• **Document extract**
* * * * *
Stored procedures can grow to be quite
lengthy. I've created procedures that are 500 to 1000 lines or
more. There are a couple of reasons for this, including the limited
coding structure provided by T-SQL. In particular, the limited
error handling in SQL Server 2000 forces constant testing of error
values. This sometimes leads to somewhat awkward procedures. Over
the years I've developed some practices for writing large stored
procedures that I'd like to share with you.
As far as I'm concerned most complex programs
shouldn't be written in T-SQL. They should be in a client program
or a batch program that can be run on a server other than the one
hosting SQL Server. The reasons for this are mostly economic, due
to the cost of running code inside SQL Server and in particular, the
cost of scaling up the SQL Server. However, there are other
economies at work. In particular, the cost of programmer
productivity, training, and operations. These factors may weigh in
favor of T-SQL stored procedures.
Yet another set of factors is performance. A
T-SQL stored procedure runs in the SQL Server database engine and
its access to data is as close as possible. The result can be
staggeringly higher performance, in terms of run-time, than a
program running in another tier of the application.
So I accept that there are times when large
T-SQL stored procedures are necessary. Given that, I'd like to make
them as maintainable as possible. This is done with several
strategies:
- Proper naming of the procedure.
- Documentation in the program header
- Breaking stored procedures down into
subprocedures.
- Formatting the T-SQL for readability.
Previous articles have discussed the naming of
database objects including stored procedures. You might want to go
back and look at
Volume 3 #10
and #11,
which are about naming. In addition, as I started the "Style" theme
for Coding-in-SQL, Volume 3 #9 is about Seperator First Formatting (SFF)
for all T-SQL. I'll assume that you're familiar with these issues
and concentrate on the last two items. Breaking stored procedures
into subprocedures and the layout of large stored procedures.
* * * * *
• **Information provided**
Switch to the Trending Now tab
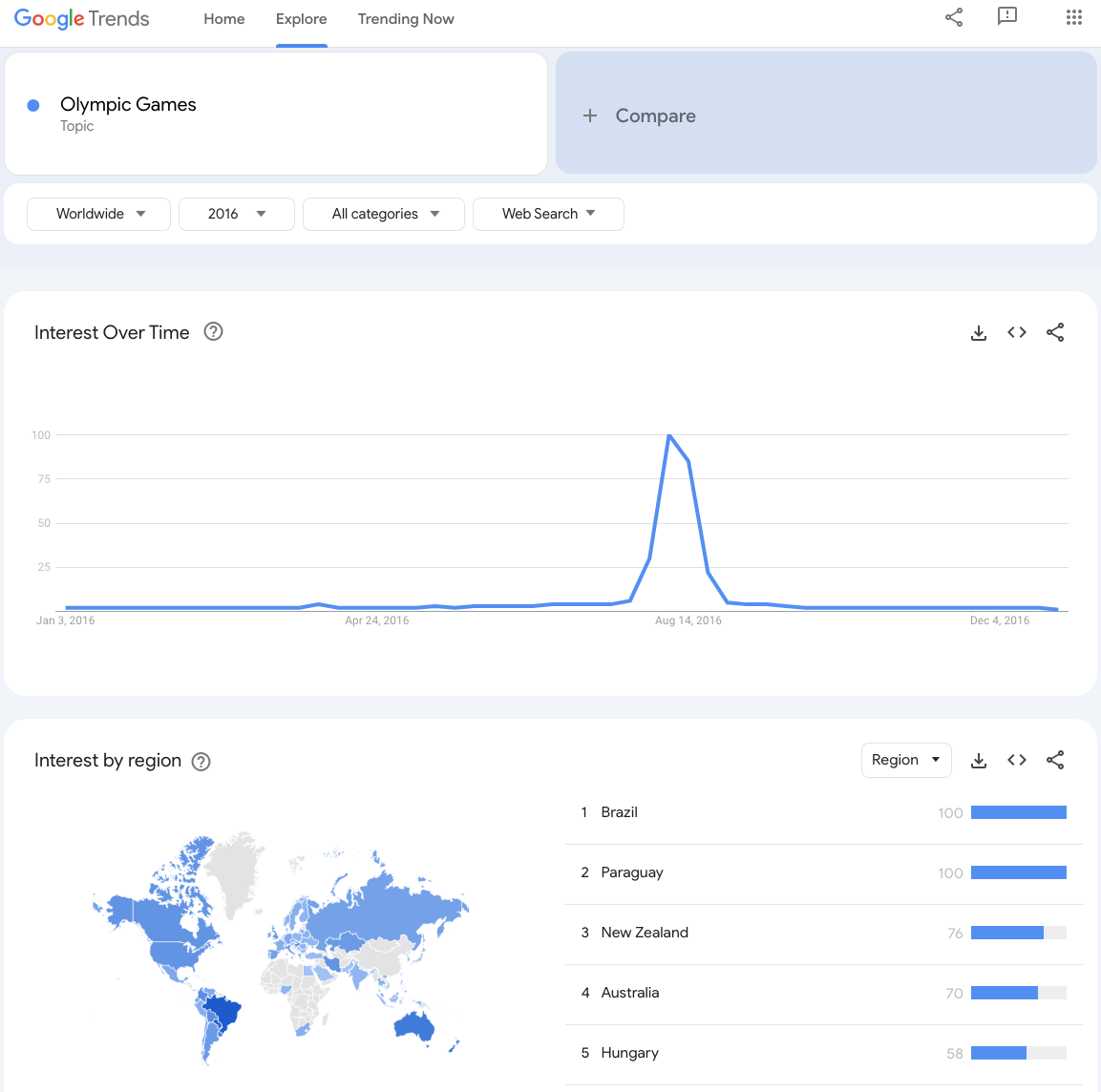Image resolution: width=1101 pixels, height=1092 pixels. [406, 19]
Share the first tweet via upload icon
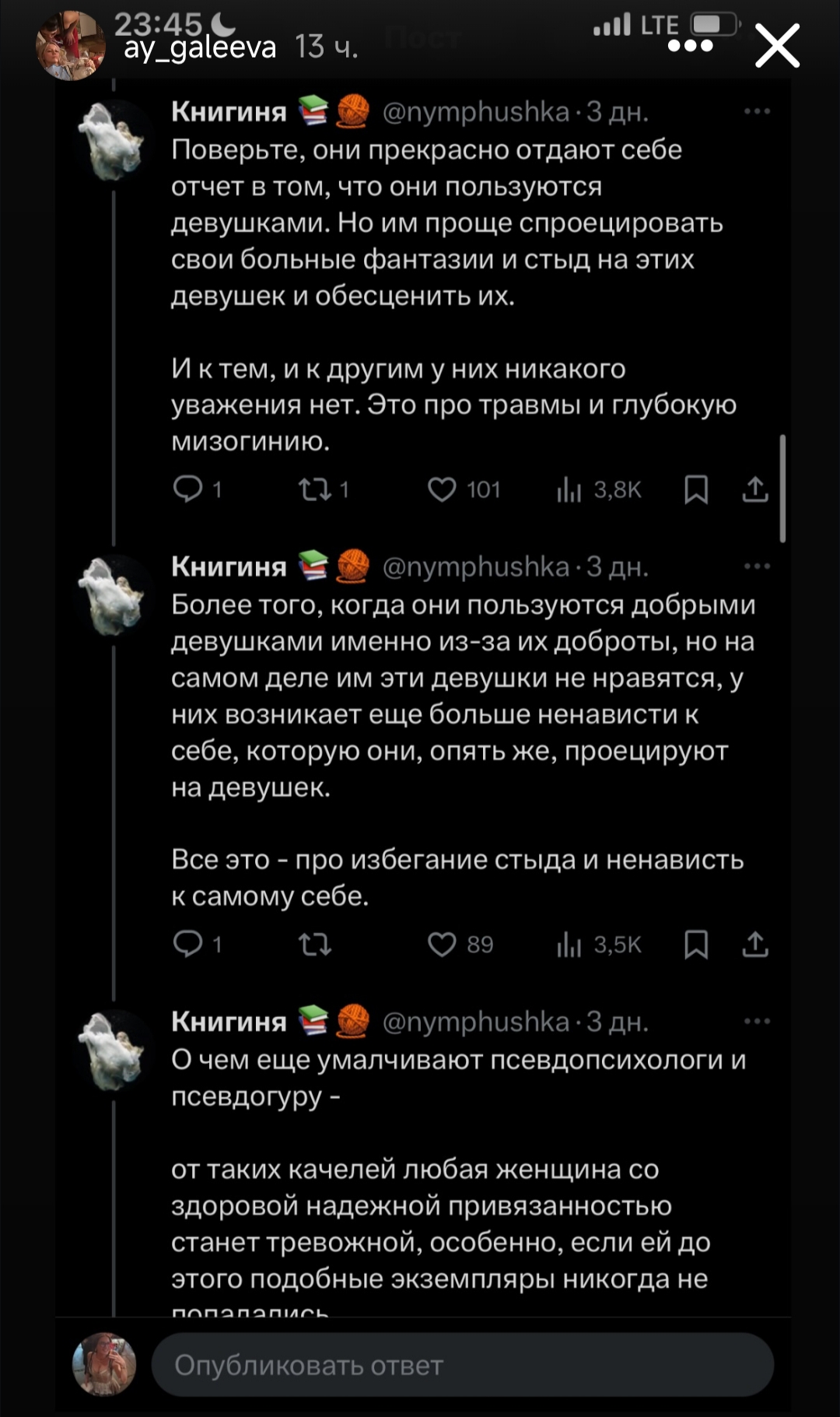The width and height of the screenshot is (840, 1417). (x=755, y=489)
* * * * *
• **Required task A**
Retype the passage of the stored procedures article between "- Formatting the" and "First Formatting (SFF)", inclusive.
• **Required task B**
Write the next part of the article on large T-SQL stored procedures, picking up after its final sentence.
The material above comes from a different source than the article on stored procedures.

• **Exercise result A**
- Formatting the T-SQL for readability.
Previous articles have discussed the naming of
database objects including stored procedures. You might want to go
back and look at
Volume 3 #10
and #11,
which are about naming. In addition, as I started the "Style" theme
for Coding-in-SQL, Volume 3 #9 is about Seperator First Formatting (SFF)

• **Exercise result B**
Back when I was a freshman at Brown and took
Computer Science 100, Professor Van Damm taught us about creating
subroutines. Programs should be readable and almost all subroutines
should be less than a page in length. Of course, the only way to
see your subroutine was on greenbar paper or flipping through your
card deck. So the 66 line subroutine limit sort of got engrained in
my thought process.
Things have changed and we hardly see programs
on paper anymore. The screen is the most common vehicle for reading
most programs and the number of lines that you can see at a time is
much more limited than on a full sheet of paper. I can get around
40 lines on my screen when using SQL Query Analyzer. Of course, I'm
kind of old and I've pumped up the font size so I can read it. I'm
sure some of you can see more lines.
While I generally like to break code into
manageable chunks, there's a down side to this practice: poor
performance. The SQL Server database engine isn't a compiler it's
an interpreter. Calling a stored procedure from another stored
procedure requires that SQL Server at least consider whether it must
create a new plan for the called stored procedure. Since the
driving reason for creating a stored procedure may be the
performance, using a technique that slows you down does the opposite
of the original intent. Overall, I've had to strike a balance
between making sort subroutine type stored procedures and longer
procedures that perform better but might be more difficult to read.
One of the things that I've learned about
breaking any code down is that it isn't really necessary if the code
is linear. That is if there are no loops and the code only flows
from top to bottom, I can live without breaking it down into
subroutines. This helps a great deal when writing T-SQL because a
routine can often be arranged this way.
Error handling is another major factor in the
layout of a stored procedure. As I've written before T-SQL lacks
any sort of structured exception handling. You're really on your
own as far as structure goes. My typical structure for error
handling is to test for errors after every significant statement and
if an error is found, set the error message and then GOTO an error
handing block at the end of the procedure. Yes, you got that right,
I use GOTO all the time to handle errors. Professor Van Damm would
be rolling over in his grave, if he were dead.
What I’ve found over time is that trying to do
error handling in T-SQL without resorting to the GOTO statement
makes for much more convoluted code. Lot’s of indented IF blocks
and the like. In most procedures, I can keep the nesting level to a
minimum and keep the code pretty much linear from beginning to end.
The same holds for many Visual Basic 6 programs. VB6 also lacks
structured exception handling and the “ON ERROR GOTO” statement is a
form goto that you can’t live without. Fortunately, Visual Basic.Net
and C# have very robust structured exception handling.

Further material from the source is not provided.